In the 17th century manufactured woollen cloth was the primary commodity traded in England, much of this passing through Blackwell Hall for the London market and for export. In the mid 17th century Blackwell Hall Factors were introduced as agents who charged a fee to handle the trade. By the 1690s the Blackwell-hall Factors had almost completely taken over the market and clothiers had lost their ancient right of selling their own goods. This was a long-running controversy. In 1697 the Blackwell Hall Act 1696 (8 & 9 Will. 3. c. 9) was passed "to restore the Markett att Blackwell-Hall to the Clothiers & for regulating the Factors there". The act was ineffective and complaints about the factors continued until the middle of the 18th century.
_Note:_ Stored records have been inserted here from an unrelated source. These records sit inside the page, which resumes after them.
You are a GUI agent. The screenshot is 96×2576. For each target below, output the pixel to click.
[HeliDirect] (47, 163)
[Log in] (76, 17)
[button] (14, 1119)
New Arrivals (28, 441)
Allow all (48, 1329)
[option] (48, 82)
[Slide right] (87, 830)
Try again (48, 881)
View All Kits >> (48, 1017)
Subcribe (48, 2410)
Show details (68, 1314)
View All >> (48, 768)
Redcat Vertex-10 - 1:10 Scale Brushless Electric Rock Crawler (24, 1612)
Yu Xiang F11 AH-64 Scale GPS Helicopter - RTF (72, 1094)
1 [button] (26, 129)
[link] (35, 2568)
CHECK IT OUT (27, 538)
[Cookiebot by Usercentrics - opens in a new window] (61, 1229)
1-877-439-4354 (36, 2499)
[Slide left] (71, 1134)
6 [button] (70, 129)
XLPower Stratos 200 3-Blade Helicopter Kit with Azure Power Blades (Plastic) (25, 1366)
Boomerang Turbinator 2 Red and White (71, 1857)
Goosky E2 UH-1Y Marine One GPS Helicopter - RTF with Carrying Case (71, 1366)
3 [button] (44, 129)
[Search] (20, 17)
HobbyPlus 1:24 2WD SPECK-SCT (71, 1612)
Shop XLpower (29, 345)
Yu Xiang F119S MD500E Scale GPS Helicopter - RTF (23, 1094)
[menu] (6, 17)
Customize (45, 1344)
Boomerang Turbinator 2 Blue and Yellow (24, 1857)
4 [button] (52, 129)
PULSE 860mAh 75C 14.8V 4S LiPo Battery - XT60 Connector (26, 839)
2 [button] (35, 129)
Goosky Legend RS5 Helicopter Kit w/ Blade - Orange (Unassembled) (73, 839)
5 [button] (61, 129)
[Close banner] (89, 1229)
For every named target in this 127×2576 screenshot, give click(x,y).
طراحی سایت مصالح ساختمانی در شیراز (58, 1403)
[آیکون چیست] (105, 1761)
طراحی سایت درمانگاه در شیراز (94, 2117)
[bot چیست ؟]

There were about fifty Blackwell-Hall Factors at the end of the 17th century. They provided an important service to England's main industry at the time, supplying raw materials to the clothiers and giving credit to clothiers, drapers and exporters. This required considerable capital and although factors were still very active in the mid-18th century, their number had declined to a few wealthy men. The Gentleman's Magazine in 1739 noted:

"The Blackwell-Hall factor, originally but the servant of the maker, is now become his master, and not only his but the wool-merchant's and draper's too".

By the 1780s the increasingly mechanised cloth trade, particularly in Yorkshire, was being handled by local merchants rather than through London, and the East India Company was handling its own exports. Blackwell Hall's business declined and the building was demolished between 1812 and 1820 to make way for the Bankruptcy Court, which started operating in January 1822.